> Exercise directions:
Look through the entries that follow and return each line that has the string "legend".

Records from a data collection

Segment Open

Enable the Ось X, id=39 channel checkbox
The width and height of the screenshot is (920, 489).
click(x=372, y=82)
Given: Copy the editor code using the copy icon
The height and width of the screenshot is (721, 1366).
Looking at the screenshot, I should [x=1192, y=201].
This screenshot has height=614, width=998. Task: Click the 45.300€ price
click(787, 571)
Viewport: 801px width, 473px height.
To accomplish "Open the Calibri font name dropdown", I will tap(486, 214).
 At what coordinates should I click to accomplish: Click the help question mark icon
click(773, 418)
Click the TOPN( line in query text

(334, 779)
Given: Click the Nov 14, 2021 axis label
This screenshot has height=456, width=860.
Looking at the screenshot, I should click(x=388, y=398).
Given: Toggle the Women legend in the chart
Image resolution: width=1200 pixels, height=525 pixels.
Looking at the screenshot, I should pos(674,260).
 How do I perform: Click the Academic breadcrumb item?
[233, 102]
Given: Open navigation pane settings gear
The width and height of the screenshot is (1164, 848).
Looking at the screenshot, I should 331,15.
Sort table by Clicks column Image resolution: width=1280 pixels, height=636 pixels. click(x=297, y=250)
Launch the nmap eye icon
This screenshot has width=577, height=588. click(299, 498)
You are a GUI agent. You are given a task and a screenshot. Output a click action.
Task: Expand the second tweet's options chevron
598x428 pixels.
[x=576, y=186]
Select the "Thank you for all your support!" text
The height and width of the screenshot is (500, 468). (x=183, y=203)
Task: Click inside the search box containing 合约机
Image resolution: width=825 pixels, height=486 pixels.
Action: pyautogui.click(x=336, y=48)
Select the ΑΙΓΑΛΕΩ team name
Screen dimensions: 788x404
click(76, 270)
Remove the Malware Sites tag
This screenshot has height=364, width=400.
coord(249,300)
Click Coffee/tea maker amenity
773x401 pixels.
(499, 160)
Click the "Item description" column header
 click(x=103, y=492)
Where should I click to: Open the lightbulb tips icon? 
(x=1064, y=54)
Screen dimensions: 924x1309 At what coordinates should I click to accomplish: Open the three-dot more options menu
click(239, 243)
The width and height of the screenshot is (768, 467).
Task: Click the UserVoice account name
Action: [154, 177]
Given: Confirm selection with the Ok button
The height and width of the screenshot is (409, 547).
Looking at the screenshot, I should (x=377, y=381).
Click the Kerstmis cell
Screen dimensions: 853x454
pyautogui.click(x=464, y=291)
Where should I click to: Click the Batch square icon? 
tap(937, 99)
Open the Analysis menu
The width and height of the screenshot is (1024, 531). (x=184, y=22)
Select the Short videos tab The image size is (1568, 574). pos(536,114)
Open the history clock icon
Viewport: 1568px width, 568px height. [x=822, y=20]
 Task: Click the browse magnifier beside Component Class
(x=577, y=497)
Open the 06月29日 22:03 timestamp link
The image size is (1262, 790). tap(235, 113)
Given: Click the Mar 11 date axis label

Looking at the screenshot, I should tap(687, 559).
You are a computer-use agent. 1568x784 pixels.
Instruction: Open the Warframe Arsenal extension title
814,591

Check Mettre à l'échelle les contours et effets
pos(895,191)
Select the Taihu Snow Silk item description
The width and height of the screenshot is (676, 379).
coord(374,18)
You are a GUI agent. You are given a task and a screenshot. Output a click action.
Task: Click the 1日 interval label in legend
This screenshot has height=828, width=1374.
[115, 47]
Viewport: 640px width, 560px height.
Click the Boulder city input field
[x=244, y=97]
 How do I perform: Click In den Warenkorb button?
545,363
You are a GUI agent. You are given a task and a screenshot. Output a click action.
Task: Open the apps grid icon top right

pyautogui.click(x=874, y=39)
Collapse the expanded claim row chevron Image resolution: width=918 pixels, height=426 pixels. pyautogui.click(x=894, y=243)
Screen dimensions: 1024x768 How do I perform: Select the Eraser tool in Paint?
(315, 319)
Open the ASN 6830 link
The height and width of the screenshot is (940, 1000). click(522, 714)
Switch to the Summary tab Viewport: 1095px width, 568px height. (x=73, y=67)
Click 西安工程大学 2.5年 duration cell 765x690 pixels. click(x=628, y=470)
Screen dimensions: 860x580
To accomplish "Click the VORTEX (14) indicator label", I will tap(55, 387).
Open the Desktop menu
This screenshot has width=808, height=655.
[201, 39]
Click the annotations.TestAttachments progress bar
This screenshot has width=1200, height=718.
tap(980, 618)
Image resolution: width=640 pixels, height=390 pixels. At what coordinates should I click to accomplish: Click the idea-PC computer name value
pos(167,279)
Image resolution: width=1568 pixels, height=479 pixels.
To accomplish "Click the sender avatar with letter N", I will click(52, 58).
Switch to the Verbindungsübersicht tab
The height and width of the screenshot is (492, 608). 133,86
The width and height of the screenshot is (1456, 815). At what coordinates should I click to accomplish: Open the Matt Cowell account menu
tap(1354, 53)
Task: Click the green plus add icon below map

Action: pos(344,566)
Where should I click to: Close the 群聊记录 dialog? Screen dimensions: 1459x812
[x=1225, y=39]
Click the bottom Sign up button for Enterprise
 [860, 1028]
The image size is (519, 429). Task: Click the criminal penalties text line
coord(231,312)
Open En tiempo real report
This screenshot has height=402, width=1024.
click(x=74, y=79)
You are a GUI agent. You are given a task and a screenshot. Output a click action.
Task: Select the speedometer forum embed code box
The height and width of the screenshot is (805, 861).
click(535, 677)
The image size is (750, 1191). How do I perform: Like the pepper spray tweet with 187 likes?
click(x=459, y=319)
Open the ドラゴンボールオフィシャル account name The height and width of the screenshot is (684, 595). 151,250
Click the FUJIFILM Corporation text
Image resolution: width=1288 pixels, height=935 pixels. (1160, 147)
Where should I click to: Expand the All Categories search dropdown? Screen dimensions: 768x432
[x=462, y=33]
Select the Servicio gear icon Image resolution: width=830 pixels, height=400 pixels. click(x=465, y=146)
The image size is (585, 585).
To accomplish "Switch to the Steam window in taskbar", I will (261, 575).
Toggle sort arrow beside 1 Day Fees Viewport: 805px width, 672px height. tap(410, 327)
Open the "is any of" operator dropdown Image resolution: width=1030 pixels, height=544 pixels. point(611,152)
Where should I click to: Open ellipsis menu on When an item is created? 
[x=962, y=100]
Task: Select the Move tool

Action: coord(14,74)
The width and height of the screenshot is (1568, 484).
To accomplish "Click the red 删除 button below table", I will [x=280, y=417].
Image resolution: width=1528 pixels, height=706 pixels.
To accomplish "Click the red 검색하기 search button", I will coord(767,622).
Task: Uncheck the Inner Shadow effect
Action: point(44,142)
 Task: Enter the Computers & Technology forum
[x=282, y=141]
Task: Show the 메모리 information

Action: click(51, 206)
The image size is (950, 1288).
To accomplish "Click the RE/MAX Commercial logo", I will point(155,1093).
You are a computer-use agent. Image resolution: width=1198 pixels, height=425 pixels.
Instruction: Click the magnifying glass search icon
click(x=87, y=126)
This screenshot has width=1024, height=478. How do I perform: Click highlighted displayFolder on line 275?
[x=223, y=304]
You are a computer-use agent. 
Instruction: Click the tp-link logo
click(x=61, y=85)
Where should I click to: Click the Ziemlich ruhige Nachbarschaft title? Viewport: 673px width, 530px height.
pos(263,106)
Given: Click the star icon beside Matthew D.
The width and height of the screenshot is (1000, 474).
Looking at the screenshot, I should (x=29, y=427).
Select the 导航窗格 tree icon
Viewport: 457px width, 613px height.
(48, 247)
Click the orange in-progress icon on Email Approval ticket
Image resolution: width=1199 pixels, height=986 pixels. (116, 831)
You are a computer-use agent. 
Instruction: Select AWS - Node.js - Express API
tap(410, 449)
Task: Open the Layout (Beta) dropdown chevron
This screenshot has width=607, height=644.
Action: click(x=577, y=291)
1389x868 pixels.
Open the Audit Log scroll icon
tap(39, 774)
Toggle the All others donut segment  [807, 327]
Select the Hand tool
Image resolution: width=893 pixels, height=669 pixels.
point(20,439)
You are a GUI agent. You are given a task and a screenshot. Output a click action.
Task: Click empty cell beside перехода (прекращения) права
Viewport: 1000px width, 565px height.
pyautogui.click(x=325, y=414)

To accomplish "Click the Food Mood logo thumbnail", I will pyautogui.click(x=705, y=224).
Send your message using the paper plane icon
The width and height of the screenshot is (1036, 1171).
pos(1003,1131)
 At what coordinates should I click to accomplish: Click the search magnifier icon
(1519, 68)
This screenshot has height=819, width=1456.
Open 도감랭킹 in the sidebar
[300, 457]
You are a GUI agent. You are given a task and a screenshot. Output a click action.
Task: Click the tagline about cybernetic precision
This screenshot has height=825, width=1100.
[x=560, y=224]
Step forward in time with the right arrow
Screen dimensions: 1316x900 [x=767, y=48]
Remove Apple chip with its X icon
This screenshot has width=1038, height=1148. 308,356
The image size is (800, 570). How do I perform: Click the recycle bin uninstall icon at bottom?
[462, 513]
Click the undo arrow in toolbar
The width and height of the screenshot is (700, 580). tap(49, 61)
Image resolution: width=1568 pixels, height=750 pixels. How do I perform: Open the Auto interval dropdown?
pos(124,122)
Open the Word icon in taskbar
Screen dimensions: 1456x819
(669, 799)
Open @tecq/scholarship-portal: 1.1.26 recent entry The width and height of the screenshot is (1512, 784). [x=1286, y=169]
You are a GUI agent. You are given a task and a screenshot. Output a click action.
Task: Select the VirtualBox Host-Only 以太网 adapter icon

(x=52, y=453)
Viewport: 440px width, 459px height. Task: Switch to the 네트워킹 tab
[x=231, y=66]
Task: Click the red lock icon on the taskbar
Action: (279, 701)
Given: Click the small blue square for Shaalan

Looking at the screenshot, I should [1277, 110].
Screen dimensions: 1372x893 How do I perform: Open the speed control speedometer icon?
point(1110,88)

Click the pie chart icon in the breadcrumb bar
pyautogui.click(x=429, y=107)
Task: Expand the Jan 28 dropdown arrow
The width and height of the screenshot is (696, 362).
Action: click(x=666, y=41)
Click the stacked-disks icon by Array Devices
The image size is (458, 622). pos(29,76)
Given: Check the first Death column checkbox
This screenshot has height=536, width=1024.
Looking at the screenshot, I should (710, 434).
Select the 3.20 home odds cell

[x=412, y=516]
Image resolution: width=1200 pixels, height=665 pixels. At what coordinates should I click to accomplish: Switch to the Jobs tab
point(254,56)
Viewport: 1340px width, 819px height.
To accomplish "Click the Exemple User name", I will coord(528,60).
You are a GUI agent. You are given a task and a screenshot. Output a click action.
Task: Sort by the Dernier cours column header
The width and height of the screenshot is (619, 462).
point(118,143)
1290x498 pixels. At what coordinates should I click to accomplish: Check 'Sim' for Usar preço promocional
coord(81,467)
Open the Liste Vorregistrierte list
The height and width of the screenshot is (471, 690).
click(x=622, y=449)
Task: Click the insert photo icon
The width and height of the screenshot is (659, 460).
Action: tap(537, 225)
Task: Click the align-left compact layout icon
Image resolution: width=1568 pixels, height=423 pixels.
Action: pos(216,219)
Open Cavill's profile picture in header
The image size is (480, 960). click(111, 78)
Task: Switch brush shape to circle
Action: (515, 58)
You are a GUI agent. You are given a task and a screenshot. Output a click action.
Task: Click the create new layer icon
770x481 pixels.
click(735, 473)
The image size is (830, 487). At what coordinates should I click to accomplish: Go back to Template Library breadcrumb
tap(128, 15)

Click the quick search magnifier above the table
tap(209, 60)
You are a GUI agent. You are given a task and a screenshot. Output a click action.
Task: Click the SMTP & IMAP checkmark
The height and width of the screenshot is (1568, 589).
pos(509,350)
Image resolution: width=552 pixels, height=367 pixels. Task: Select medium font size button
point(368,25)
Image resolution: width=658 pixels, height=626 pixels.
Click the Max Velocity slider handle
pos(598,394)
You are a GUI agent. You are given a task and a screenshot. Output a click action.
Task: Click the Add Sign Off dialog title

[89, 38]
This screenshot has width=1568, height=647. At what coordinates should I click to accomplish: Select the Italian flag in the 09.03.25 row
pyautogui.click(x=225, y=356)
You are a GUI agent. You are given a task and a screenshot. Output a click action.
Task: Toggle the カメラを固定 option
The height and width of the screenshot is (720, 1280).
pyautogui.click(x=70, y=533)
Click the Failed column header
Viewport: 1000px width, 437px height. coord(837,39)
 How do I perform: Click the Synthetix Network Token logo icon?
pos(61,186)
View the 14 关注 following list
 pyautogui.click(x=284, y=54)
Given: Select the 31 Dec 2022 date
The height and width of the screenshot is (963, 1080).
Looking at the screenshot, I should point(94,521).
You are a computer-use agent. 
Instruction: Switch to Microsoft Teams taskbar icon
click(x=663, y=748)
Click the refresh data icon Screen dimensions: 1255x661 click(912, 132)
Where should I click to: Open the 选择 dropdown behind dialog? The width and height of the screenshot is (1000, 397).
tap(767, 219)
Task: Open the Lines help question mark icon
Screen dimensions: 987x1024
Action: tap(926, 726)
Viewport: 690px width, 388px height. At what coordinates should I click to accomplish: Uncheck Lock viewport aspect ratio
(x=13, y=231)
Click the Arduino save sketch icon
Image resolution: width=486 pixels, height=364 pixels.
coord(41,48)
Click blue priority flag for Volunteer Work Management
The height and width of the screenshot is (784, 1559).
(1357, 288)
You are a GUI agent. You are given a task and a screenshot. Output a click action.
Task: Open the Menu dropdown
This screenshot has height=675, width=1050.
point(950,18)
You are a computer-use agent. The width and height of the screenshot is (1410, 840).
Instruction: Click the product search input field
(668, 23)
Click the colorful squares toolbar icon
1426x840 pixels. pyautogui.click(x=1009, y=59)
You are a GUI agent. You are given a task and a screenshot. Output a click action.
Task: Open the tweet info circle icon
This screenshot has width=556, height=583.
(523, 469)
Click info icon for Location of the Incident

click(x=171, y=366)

Segment Closed

> Finished exercise:
Given: Toggle the Women legend in the chart
Task: Click the 1日 interval label in legend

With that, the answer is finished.